If you have a site with purely static content, Deploio makes use of a combination of buildpacks to deploy a web server to serve your static files.

note

If you use the heroku buildpack stack with nctl, you must explicitly set --language=static when creating or updating your application, as automatic static site detection is only available on the paketo stack.

Static sites are detected by looking for these files in your git repo:

  • index.html
  • public/index.html

Example Apps

We have two static sites in our examples repository. You can deploy them with nctl:

Plain index.html:

nctl create application static-html \
--language=static \
--git-url=https://github.com/ninech/deploio-examples \
--git-sub-path=heroku-stack/static/html

React app with npm:

nctl create application static-react \
--language=static \
--git-url=https://github.com/ninech/deploio-examples \
--git-sub-path=heroku-stack/static/react

Paketo Stack Configuration

To override the automatically detected paths mentioned above, you can specify the build env variable BP_STATIC_WEBROOT=<directory> to any directory within your Git repository.
--------------------------------------------------
## Work instructions
1 – In the Deploio static site guide, which two files indicate that a Git repository holds a static site?
2 – Write the next part of the Deploio static site guide, picking up after its final sentence.
--------------------------------------------------
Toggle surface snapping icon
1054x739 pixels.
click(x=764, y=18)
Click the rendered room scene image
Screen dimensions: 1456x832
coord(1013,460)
--------------------------------------------------
## Results
1 – index.html and public/index.html

2 –
Heroku Stack Configuration

When using the heroku buildpack stack, the web server is configured via a project.toml file in the root of your repository instead of build environment variables. The default document root is the public directory.

To change the document root or index file, add the following to your project.toml:

[com.heroku.static-web-server]
root = "dist"
index = "index.html"

The buildpack supports additional options such as custom response headers, error pages, redirects, and clean URLs — all configured through project.toml. See the Heroku Static Web Server buildpack documentation for the full reference.

NPM Frontend

If you have Node modules that need to be installed during the build step, Deploio will detect this using the package.json file and run npm . In this case, the resulting files will end up in the directory build and it will serve the artifacts from there.